Исходный текст:
=-=-=-=-=

Мужчин надо жалеть, надо беречь. А что на счет сочувствия к женщинам? Мысль о том, что мужчин надо беречь возникла после Великой Отечественной войны. По крайней мере ничего подобного в более ранние времена не наблюдалось. Что логично — чего жалеть мужчин, если они и так были в гораздо более выгодном положении, чем женщины. Но после войны, в которой только в нашей стране погибло 26 миллионов человек, а во всем мире около 70 миллионов, большинство из которых были мужчины, нехватка мужского населения ощущалась очень остро. Ситуация выправилась за несколько десятилетий, но миф оказался очень устойчивым. Впрочем я не возражаю против того, чтобы кого-то жалеть — жизнь у многих очень трудная. Я против перекоса в чью-либо сторону. Мне приходилось слышать от мужчин очень обидные высказывания в духе — бабы ни на что не способны, все великие изобретения за редким исключением сделали мужчины. В статье «Консультации нужны только женщинам» я рассказывала о многовековом зависимом положении женщин, когда они, может, и рады были бы не рожать по 10 детей, через одну умирая при родах, а заниматься чем-то полезным, но им этого не позволяли. Мужчины полностью вершили судьбу женщин.

=-=-=-=-=

Продолжите текст о том, кого нужно жалеть, мужчин или женщин, начиная сразу после его последнего предложения.

=-=-=-=-=

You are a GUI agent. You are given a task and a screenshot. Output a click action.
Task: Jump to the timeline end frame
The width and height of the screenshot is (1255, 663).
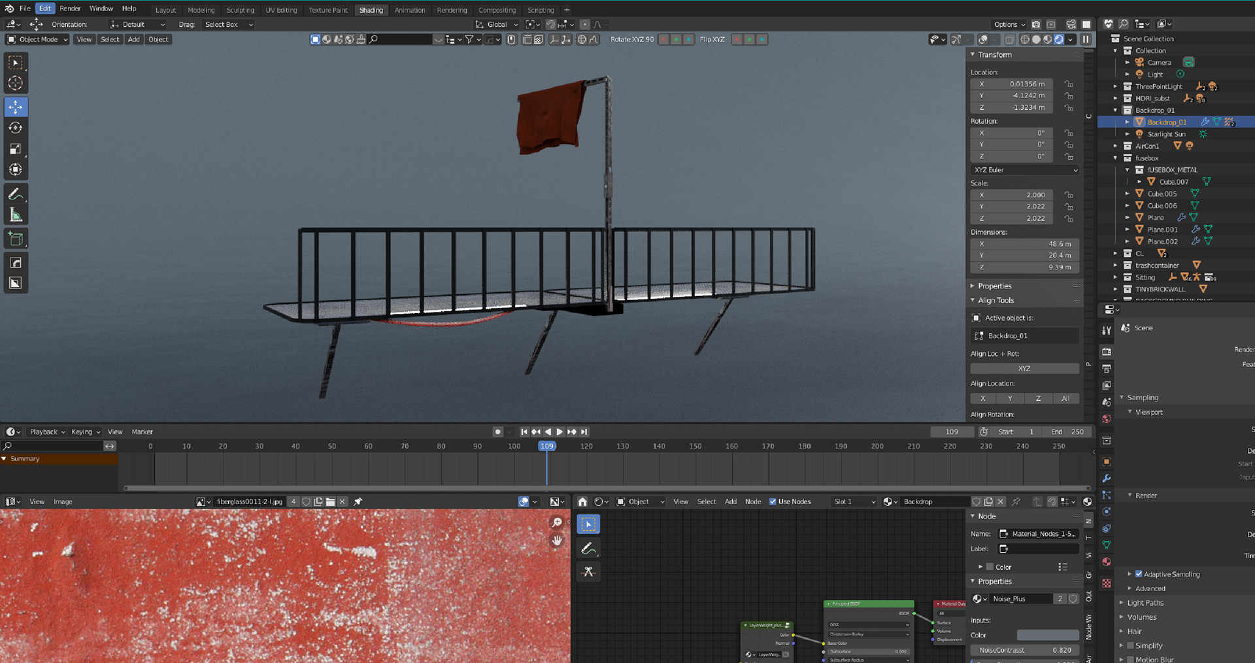click(x=584, y=432)
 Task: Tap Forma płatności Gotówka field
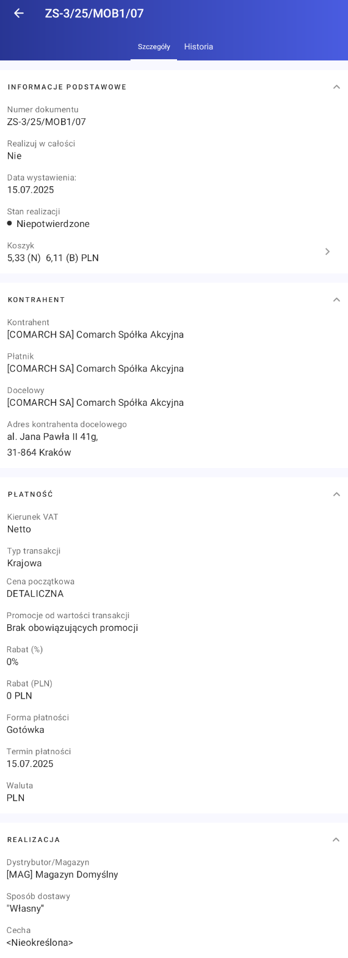click(x=174, y=724)
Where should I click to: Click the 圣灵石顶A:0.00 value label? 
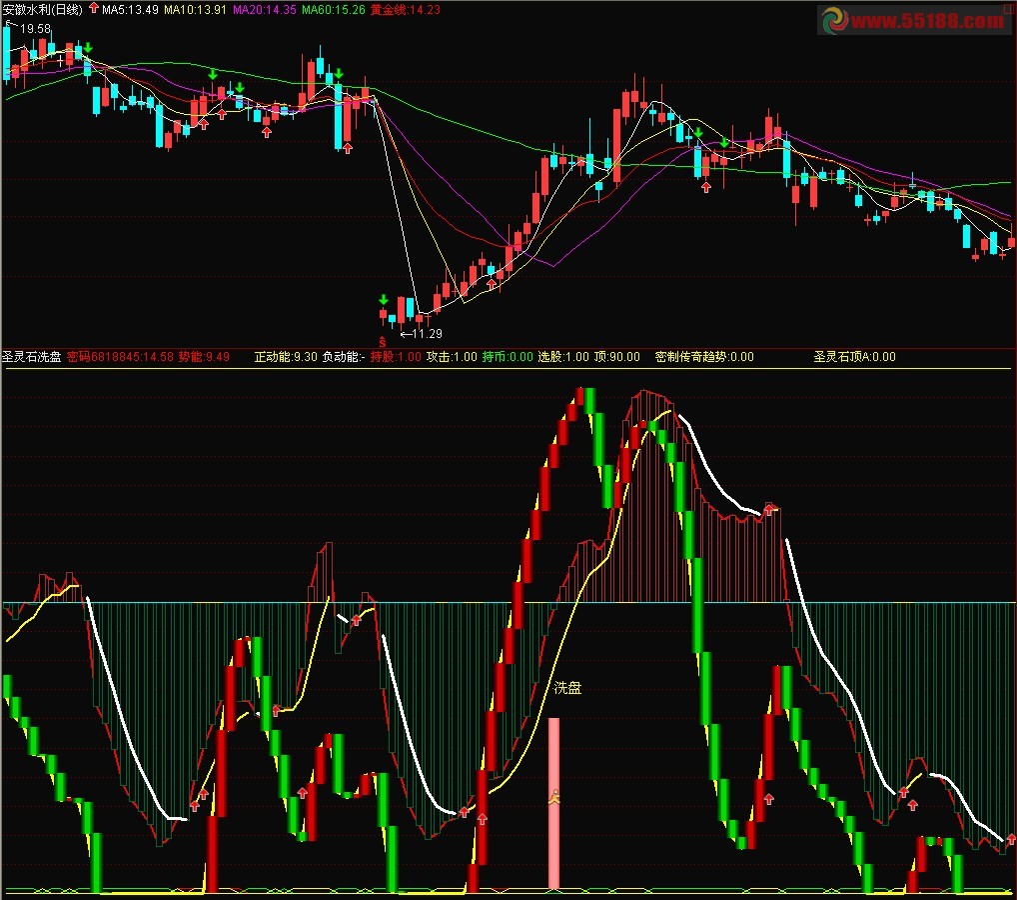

=-=-=-=-=

Ответ:
Итак, нужно ли жалеть женщин? Истоки современной «жалости к мужчинам» в войне? Что ж, давайте посмотрим фактам в лицо и подумаем, кого «более жалко», хотя такая формулировка едва ли возможна. Во время Великой Отечественной войны было мобилизовано 14 миллионов человек. Из них около 1 миллиона женщин (по некоторым данным 2 млн, то есть почти каждый десятый солдат — женщина), 80 тысяч из них стали офицерами, 95 получили звание Героя Советского Союза. При этом до относительно недавнего времени заслуги женщин в победе замалчивались. Почему? Я предлагаю вам прочитать несколько воспоминаний женщин о войне и самим понять.
«Девчонки рвались на фронт добровольно… Есть статистика: потери среди медиков переднего края занимали второе место после потерь в стрелковых батальонах. В пехоте. Что такое, например, вытащить раненого с поля боя? Мы поднялись в атаку, а нас давай косить из пулемета. И батальона не стало. Все лежали. Они не были все убиты, много раненых. Немцы бьют, огня не прекращают. Совсем неожиданно для всех из траншеи выскакивает сначала одна девчонка, потом — вторая, третья… Они стали перевязывать и оттаскивать раненых, даже немцы на какое-то время онемели от изумления. К часам десяти вечера все девчонки были тяжело ранены, а каждая спасла максимум два-три человека. Награждали их скупо, в начале войны наградами не разбрасывались. Вытащить раненого надо было вместе с его личным оружием. Первый вопрос в медсанбате: где оружие? В начале войны его не хватало. Винтовку, автомат, пулемет — это тоже надо было тащить. В 41-м был издан приказ №281 о представлении к награждению за спасение жизни солдат: за пятнадцать тяжелораненых, вынесенных с поля боя вместе с личным оружием — медаль «За боевые заслуги», за спасение двадцати пяти человек — орден Красной Звезды, за спасение сорока — орден Красного Знамени, за спасение восьмидесяти — орден Ленина. А я вам описал, что значило спасти в бою хотя бы одного… Из-под пуль…»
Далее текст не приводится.